EY’s figures do not capture the value of investments into the UK but they suggest a further decline is possible from 2019. Office for National Statistics figures showed that the value of foreign direct investment into the UK was £36bn in 2019, down from £66bn in 2018 and below the 10-year average of £54bn.
The UK’s investment project tally was down 12% compared with 2019, a slower decline than the 18% drop for French projects. Germany was the third most popular, with 930 projects, and the next most popular country, Spain, was far behind, with 354 projects, with inward investment down by more than a quarter in the first pandemic year.
Examples of big foreign direct investments announced in 2020 were the Japanese carmaker Nissan’s programme to upgrade its Sunderland car factory, an expansion by the online retailer Amazon and data centres for the Japanese technology company NTT.
Alison Kay, a managing partner for client service at EY UK & Ireland, said the UK’s “former dominance of the foreign direct investment market has been replaced by a competitive three-way tussle with Germany and France”.

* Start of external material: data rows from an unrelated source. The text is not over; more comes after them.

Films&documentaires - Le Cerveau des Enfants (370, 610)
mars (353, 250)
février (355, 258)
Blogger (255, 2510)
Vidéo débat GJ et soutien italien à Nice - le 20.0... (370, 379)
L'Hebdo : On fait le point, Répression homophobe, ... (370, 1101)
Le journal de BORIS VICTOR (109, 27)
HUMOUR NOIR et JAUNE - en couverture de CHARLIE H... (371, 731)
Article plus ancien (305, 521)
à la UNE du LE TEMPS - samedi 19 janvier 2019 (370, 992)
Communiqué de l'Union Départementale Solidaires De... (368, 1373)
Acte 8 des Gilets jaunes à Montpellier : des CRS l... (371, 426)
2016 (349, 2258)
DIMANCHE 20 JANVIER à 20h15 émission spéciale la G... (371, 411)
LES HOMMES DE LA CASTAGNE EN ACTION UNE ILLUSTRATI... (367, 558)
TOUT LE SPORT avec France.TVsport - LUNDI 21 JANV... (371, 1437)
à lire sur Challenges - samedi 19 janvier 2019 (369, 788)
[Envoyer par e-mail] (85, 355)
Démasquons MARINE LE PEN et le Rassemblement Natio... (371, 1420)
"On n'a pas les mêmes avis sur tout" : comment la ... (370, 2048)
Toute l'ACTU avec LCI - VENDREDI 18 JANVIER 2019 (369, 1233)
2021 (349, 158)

However, it was overall a “positive” performance from the UK when considered in light of “the impact of the pandemic, a shrinking foreign direct investment market, and the then-uncertain future trading relationship with the EU”, she said.
She added that the decline in inward investment was relatively smaller than expected. Investors in autumn had forecast an average 30% to 45% decline in UK projects compared with 2019.
The report also found that the outlook for UK investment may have improved thanks to the speed of its Covid-19 vaccine rollout in comparison to rivals, Kay said. A survey of 570 international investors found that the UK was seen as Europe’s most attractive investment location, a rapid turnaround from the autumn when it lagged behind France and Germany.